**Task requirements**:
a – According to the checklist on contracts, workflow integration, and accreditations, how long would competitors entering the market spend to replicate the accreditations?
b – Pick up the checklist on contracts, workflow integration, and accreditations after its final point and continue writing it.

Contracts that auto-renew
- Ask not just whether contracts exist but how often they actually renew and whether any have been at risk in the past three years.
- Multi-year agreements with hospital systems that have a track record of renewals are the clearest sign of durable revenue.
- A long renewal history with multiple independent health systems is the foundation buyers pay a premium for.
- Ask which contracts are up for renewal in the next 12 months and whether there are any open negotiations.
Products built into daily workflow
- Ask how deeply the product or service is integrated into each hospital client's operations. Is it a tool staff use occasionally or something that triggers daily workflows?
- Software or services that hospitals depend on for daily operations are genuinely hard to replace. Switching means retraining staff and risking disruptions to patient care.
- Ask what would happen if a client tried to replace the product. How long would the transition take, and who would need to be involved?
- Workflow integration that would take months to replace is one of the most durable competitive advantages in this category.
Licenses, accreditations, and certifications
- Ask which certifications the business holds, whether they transfer with the entity, and when they were last renewed.
- Accreditations like Joint Commission approval and state-level healthcare licenses are expensive and slow to earn.
- Competitors entering the market would spend 12 to 24 months and significant resources to replicate those accreditations.
- Confirm with the seller whether any certifications require reapplication or notification when ownership changes.

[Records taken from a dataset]

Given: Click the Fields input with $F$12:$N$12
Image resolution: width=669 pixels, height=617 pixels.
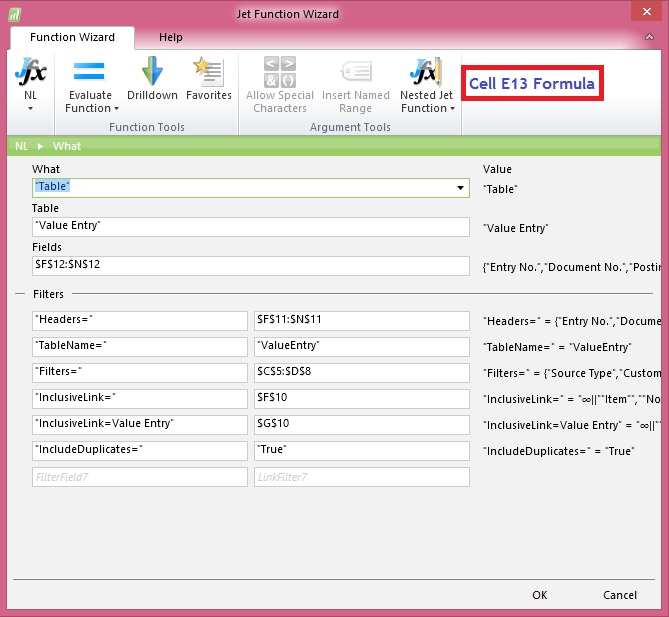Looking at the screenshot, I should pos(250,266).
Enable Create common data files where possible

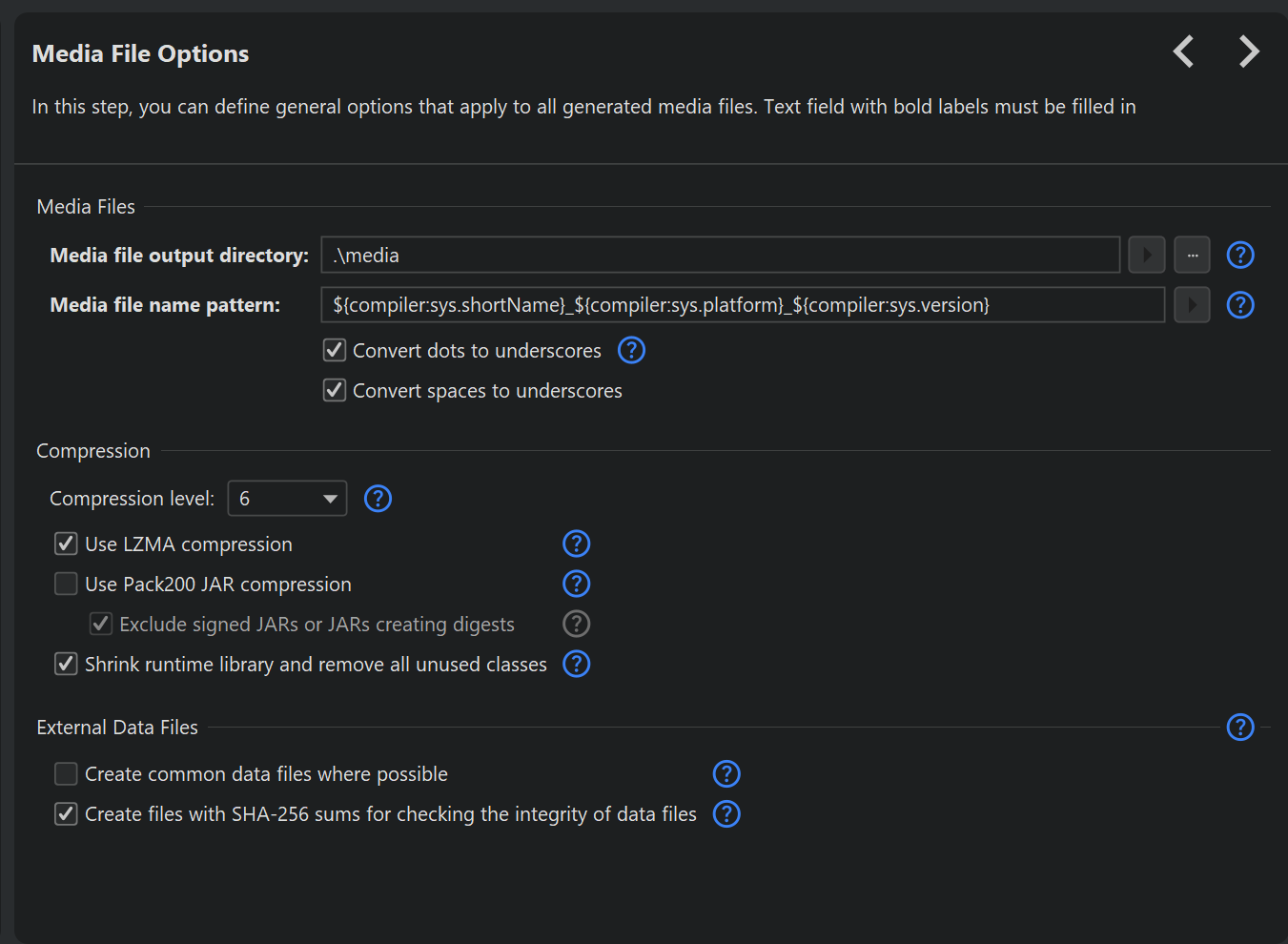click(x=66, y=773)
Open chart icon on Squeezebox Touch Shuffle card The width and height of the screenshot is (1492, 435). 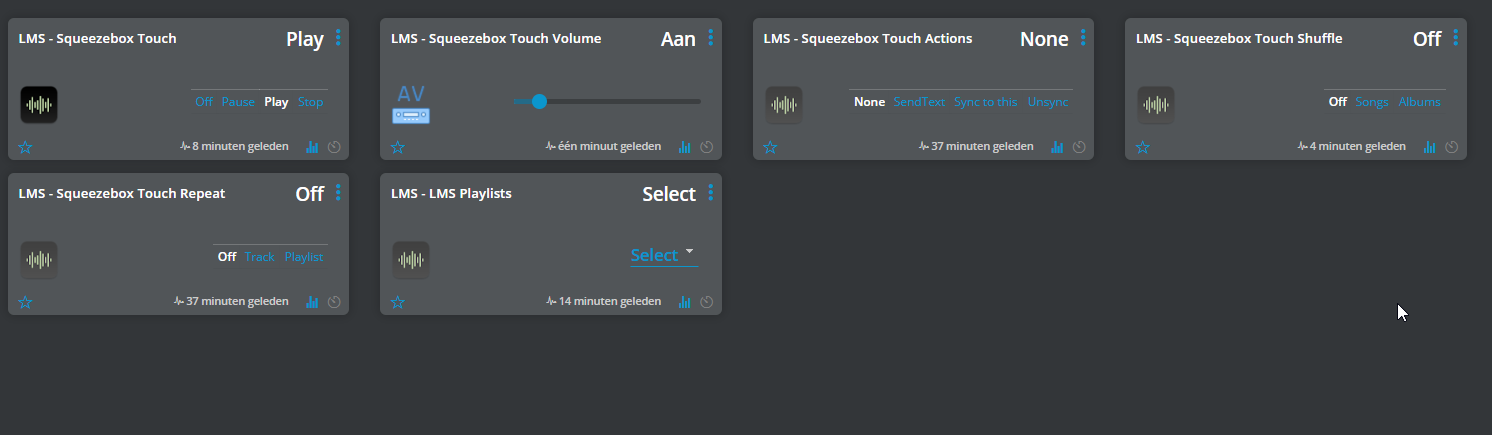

**Written responses**:
a – 12 to 24 months.

b –
Revenue spread across health systems
- Ask what percentage of revenue comes from the top three clients and how that concentration has changed over the past few years.
- A business with clients across multiple independent health systems, regions, and care settings is more resilient than one that depends heavily on a single hospital group.
- Concentration risk matters more in healthcare than in many other industries because large health systems can make unilateral procurement changes.
- Revenue spread across different payer types, regions, and care settings gives you a more stable foundation going into ownership.
Team that handles operations
- Ask what the team handles on their own versus what typically involves the founder for client relationships, service delivery, and compliance reporting.
- Healthcare buyers want to see that the business runs without the founder in a hands-on clinical or sales role every day.
- Find out how long key team members have been in their roles and whether they're expected to stay after the sale.
- If the team already manages client service and compliance independently, the transition risk drops substantially and you're buying a business, not a job.
Valuation
What Should You Expect to Pay?
3x-6x
SDE
Owner-operated, with owner involved in client relationships or clinical oversight
5x-12x
EBITDA
With management team and multi-year contracts in place
The wide range reflects how much value depends on whether revenue renews automatically and whether the business runs without the founder in a day-to-day clinical or sales role.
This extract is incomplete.